Esa tarde, antes de salir directo del hospital al aeropuerto, le prometí a Gustavo que iba a tatuarme un morrón. Y así lo hice. Pero ese diseño representa mucho más que el agradecimiento por un sabor inolvidable. Cuando era chico, Gustavo era mi ídolo. Como era mucho más joven que mi viejo, era una figura disruptiva en la familia. Fanático de los Rolling Stones y de Spinetta, tocaba la guitarra y nos enseñó a cantar, a mi primo Agustín y a mí, "Es la vida que me alcanza", aquel hit seminal de Celeste Carballo. Definitivamente, mi primer contacto con la cultura rock. Había nacido en Estados Unidos, pero se crio acá. Por eso, sus amigos (entre ellos, Walter Sidotti, que luego sería baterista de Patricio Rey y sus Redonditos de Ricota) le decían el Yankee (en la familia, le decíamos Musculito). Cuando se murió su mamá (que no era mi abuela), decidió ir probar suerte a Nueva York. Era 1986 y presenció los festejos por los 100 años de la Estatua de la Libertad. Cuando vino de visita, me trajo de regalo una remera conmemorativa que usé para ir a buscarlo en cada uno de sus viajes posteriores. Lo recuerdo bien, porque una tarde, cuando habían pasado tres o cuatro años, me hizo un retrato con birome que tuve mucho tiempo pegado en el corcho de mi cuarto de la infancia y que, por supuesto, aún conservo con mucho amor. Tenía puesta esa misma remera, pequeñísima, con el cuello destruido por el paso del tiempo.
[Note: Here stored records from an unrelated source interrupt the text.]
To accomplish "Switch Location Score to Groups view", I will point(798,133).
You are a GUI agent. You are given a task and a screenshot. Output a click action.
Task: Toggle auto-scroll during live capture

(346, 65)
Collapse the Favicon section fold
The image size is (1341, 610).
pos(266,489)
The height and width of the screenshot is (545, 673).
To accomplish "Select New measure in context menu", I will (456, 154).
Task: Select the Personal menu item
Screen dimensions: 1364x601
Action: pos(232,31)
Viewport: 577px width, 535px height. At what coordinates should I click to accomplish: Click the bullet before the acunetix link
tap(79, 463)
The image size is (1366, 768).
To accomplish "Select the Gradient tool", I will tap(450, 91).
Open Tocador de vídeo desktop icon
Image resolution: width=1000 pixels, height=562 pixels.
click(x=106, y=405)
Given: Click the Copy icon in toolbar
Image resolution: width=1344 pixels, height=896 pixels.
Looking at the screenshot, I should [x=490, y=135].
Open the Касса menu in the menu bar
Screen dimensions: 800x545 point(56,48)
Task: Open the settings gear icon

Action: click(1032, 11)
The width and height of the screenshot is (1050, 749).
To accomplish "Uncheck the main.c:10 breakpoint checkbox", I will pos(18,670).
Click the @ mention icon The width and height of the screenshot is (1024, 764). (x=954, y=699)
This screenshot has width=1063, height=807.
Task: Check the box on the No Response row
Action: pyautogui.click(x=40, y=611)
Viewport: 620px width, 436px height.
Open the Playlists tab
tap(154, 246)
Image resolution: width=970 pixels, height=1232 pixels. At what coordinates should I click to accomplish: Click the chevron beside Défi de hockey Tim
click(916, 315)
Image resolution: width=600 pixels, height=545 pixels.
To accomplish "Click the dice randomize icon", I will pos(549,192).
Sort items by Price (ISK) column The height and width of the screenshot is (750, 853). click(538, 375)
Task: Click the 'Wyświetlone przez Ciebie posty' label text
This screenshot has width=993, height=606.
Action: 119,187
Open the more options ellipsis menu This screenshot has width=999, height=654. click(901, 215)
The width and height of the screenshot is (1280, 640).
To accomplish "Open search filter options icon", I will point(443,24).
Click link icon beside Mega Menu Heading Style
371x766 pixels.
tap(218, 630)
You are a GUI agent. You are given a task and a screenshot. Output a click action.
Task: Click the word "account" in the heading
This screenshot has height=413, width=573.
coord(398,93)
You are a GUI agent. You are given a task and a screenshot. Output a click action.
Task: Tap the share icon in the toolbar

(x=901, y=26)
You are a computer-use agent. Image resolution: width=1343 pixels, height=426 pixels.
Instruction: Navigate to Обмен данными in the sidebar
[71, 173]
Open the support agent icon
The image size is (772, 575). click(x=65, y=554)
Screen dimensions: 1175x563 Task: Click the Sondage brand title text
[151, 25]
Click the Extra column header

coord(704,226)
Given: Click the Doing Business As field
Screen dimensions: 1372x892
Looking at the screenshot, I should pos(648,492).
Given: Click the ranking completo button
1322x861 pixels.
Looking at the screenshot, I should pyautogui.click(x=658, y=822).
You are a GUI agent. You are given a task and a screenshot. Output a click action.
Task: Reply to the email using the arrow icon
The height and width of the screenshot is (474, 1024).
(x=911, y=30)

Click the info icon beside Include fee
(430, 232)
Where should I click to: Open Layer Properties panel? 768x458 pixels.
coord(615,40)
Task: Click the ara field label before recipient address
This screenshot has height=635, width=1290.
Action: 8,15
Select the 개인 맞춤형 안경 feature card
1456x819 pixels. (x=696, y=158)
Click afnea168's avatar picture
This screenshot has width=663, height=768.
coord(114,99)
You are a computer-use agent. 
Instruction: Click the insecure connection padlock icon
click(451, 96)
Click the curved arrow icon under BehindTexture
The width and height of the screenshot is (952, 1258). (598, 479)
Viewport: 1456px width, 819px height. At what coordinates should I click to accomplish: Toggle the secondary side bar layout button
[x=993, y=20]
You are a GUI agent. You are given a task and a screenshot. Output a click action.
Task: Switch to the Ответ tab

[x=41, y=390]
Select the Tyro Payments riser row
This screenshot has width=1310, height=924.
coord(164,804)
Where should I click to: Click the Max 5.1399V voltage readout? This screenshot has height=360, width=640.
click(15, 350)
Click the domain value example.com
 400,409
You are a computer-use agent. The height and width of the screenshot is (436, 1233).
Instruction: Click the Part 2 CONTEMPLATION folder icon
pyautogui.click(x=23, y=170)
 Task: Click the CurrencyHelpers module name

Con el correr de los años, esa idolatría infantil se transformó en complicidad. La distancia perdía su espesor cuando hablábamos por teléfono o cuando coincidíamos en Miami o Buenos Aires. Fantaseamos con hacer algún viaje juntos, pero nunca llegamos a concretarlo. En el devenir de nuestro vínculo, la música fue uno de los grandes canales de comunicación. Las últimas apariciones que celebramos fueron la del saxofonista Kamasi Washington y la del cantante Gregory Porter. Pude escucharlos en vivo y tuve, también, la oportunidad de conocerlos a ambos. Sin embargo, me quedó el sabor agridulce de no haber podido mostrarle esas fotos con nuestros nuevos músicos favoritos.
Gustavo tuvo tres hijos: Felipe, Santiago y Fabricio. Los veo crecer a la distancia, y me impresiona verlo a Pipe, sobre todo, tan parecido a esas fotos suyas cuando tenía su misma edad. La semana pasada, cuando se cumplieron tres años de su partida, Gustavo hubiera soplado 56 velitas. Como un ritual, revisé cientos de fotos que eran suyas y que conforman un archivo familiar que atesoro con responsabilidad. Mentiría si dijera que me acordé especialmente de él en estos días, porque el morrón que llevo en mi piel está visible y no pasa un día en que, al mirarlo, no me dispare algún recuerdo. De esa complicidad en forma de canciones, de los fusilli alla scarparo de Albamonte, o de unas carcajadas producto de un chiste que, acaso, solo nosotros entendíamos.